-- Problem requirements --
Return the line containing "[YouTube] (105, 1712)" and every line after it through the end of the entries below, with no other lines.

-- Extracted information --
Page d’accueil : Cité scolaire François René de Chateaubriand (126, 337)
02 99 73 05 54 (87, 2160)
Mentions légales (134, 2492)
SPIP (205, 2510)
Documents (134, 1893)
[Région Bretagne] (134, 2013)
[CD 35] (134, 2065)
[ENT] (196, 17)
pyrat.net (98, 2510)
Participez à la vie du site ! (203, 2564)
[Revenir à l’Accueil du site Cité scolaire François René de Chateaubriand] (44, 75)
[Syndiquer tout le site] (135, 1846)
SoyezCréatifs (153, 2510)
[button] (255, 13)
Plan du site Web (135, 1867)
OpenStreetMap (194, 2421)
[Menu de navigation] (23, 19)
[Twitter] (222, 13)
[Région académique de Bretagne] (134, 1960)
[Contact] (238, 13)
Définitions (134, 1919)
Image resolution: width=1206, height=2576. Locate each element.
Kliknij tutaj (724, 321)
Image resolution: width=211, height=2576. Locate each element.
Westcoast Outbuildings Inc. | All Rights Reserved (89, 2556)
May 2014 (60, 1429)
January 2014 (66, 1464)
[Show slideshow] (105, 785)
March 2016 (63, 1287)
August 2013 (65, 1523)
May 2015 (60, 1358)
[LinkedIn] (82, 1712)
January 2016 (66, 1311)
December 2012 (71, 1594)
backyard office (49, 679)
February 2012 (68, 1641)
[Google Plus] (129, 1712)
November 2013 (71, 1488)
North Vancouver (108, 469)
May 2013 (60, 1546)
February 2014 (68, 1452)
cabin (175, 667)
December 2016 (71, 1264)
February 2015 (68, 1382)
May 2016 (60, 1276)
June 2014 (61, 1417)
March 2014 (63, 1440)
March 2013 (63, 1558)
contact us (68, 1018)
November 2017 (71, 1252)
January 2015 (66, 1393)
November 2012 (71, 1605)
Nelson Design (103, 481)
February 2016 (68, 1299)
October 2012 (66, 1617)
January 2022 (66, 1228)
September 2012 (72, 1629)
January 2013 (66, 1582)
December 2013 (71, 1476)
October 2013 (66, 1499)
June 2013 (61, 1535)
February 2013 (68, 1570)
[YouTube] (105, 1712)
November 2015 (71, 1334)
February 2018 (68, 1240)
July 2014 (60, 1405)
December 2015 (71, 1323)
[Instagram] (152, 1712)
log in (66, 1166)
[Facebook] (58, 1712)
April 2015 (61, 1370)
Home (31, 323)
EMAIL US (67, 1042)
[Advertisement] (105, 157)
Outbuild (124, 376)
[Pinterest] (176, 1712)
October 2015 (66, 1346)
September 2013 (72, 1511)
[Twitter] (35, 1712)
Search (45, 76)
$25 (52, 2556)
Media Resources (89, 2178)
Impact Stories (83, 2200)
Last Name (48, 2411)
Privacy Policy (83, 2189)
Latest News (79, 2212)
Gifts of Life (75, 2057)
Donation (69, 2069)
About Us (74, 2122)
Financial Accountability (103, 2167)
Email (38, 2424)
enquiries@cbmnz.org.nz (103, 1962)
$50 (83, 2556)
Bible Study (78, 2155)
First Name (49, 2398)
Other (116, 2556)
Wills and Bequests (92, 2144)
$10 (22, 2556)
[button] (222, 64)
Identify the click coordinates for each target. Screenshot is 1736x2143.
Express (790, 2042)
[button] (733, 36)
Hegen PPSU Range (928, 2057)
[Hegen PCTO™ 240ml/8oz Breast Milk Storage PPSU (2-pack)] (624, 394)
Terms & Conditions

-- Exercise output --
[YouTube] (105, 1712)
November 2015 (71, 1334)
February 2018 (68, 1240)
July 2014 (60, 1405)
December 2015 (71, 1323)
[Instagram] (152, 1712)
log in (66, 1166)
[Facebook] (58, 1712)
April 2015 (61, 1370)
Home (31, 323)
EMAIL US (67, 1042)
[Advertisement] (105, 157)
Outbuild (124, 376)
[Pinterest] (176, 1712)
October 2015 (66, 1346)
September 2013 (72, 1511)
[Twitter] (35, 1712)
Search (45, 76)
$25 (52, 2556)
Media Resources (89, 2178)
Impact Stories (83, 2200)
Last Name (48, 2411)
Privacy Policy (83, 2189)
Latest News (79, 2212)
Gifts of Life (75, 2057)
Donation (69, 2069)
About Us (74, 2122)
Financial Accountability (103, 2167)
Email (38, 2424)
enquiries@cbmnz.org.nz (103, 1962)
$50 (83, 2556)
Bible Study (78, 2155)
First Name (49, 2398)
Other (116, 2556)
Wills and Bequests (92, 2144)
$10 (22, 2556)
[button] (222, 64)
Identify the click coordinates for each target. Screenshot is 1736x2143.
Express (790, 2042)
[button] (733, 36)
Hegen PPSU Range (928, 2057)
[Hegen PCTO™ 240ml/8oz Breast Milk Storage PPSU (2-pack)] (624, 394)
Terms & Conditions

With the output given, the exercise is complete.